▶ **WHAT NEEDS TO BE DONE**
In the response, the entries must appear exactly as supplied.

▶ **INFORMATION SUPPLIED**

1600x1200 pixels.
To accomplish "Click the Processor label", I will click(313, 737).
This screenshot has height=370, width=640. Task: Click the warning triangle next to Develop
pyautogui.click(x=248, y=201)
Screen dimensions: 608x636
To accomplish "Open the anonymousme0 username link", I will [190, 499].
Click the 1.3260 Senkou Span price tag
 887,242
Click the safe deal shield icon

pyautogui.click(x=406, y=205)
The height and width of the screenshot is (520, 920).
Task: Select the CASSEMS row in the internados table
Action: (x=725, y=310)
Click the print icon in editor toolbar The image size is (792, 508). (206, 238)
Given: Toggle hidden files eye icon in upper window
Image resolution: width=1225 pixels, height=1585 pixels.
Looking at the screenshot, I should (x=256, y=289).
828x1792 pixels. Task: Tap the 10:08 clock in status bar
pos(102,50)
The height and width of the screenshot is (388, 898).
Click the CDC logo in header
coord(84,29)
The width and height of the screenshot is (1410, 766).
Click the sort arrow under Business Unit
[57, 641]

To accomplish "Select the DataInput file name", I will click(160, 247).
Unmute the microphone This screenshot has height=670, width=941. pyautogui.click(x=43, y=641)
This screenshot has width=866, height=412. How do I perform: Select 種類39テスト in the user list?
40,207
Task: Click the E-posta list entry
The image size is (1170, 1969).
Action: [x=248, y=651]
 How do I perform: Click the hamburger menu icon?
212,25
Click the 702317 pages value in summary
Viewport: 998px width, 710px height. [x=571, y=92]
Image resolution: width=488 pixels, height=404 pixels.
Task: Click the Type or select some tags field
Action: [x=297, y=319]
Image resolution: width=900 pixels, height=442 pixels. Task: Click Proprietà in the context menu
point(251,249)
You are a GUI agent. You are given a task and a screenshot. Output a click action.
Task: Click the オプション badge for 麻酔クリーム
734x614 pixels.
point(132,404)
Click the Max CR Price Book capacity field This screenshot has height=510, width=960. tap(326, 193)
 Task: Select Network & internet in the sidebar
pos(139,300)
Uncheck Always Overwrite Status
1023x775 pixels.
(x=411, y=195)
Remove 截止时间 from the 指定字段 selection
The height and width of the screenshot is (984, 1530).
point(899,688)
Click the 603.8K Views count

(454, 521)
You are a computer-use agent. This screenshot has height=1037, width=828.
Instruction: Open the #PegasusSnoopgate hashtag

▶ **YOUR SOLUTION**
1600x1200 pixels.
To accomplish "Click the Processor label", I will click(313, 737).
This screenshot has height=370, width=640. Task: Click the warning triangle next to Develop
pyautogui.click(x=248, y=201)
Screen dimensions: 608x636
To accomplish "Open the anonymousme0 username link", I will [190, 499].
Click the 1.3260 Senkou Span price tag
 887,242
Click the safe deal shield icon

pyautogui.click(x=406, y=205)
The height and width of the screenshot is (520, 920).
Task: Select the CASSEMS row in the internados table
Action: (x=725, y=310)
Click the print icon in editor toolbar The image size is (792, 508). (206, 238)
Given: Toggle hidden files eye icon in upper window
Image resolution: width=1225 pixels, height=1585 pixels.
Looking at the screenshot, I should (x=256, y=289).
828x1792 pixels. Task: Tap the 10:08 clock in status bar
pos(102,50)
The height and width of the screenshot is (388, 898).
Click the CDC logo in header
coord(84,29)
The width and height of the screenshot is (1410, 766).
Click the sort arrow under Business Unit
[57, 641]

To accomplish "Select the DataInput file name", I will click(160, 247).
Unmute the microphone This screenshot has height=670, width=941. pyautogui.click(x=43, y=641)
This screenshot has width=866, height=412. How do I perform: Select 種類39テスト in the user list?
40,207
Task: Click the E-posta list entry
The image size is (1170, 1969).
Action: [x=248, y=651]
 How do I perform: Click the hamburger menu icon?
212,25
Click the 702317 pages value in summary
Viewport: 998px width, 710px height. [x=571, y=92]
Image resolution: width=488 pixels, height=404 pixels.
Task: Click the Type or select some tags field
Action: [x=297, y=319]
Image resolution: width=900 pixels, height=442 pixels. Task: Click Proprietà in the context menu
point(251,249)
You are a GUI agent. You are given a task and a screenshot. Output a click action.
Task: Click the オプション badge for 麻酔クリーム
734x614 pixels.
point(132,404)
Click the Max CR Price Book capacity field This screenshot has height=510, width=960. tap(326, 193)
 Task: Select Network & internet in the sidebar
pos(139,300)
Uncheck Always Overwrite Status
1023x775 pixels.
(x=411, y=195)
Remove 截止时间 from the 指定字段 selection
The height and width of the screenshot is (984, 1530).
point(899,688)
Click the 603.8K Views count

(454, 521)
You are a computer-use agent. This screenshot has height=1037, width=828.
Instruction: Open the #PegasusSnoopgate hashtag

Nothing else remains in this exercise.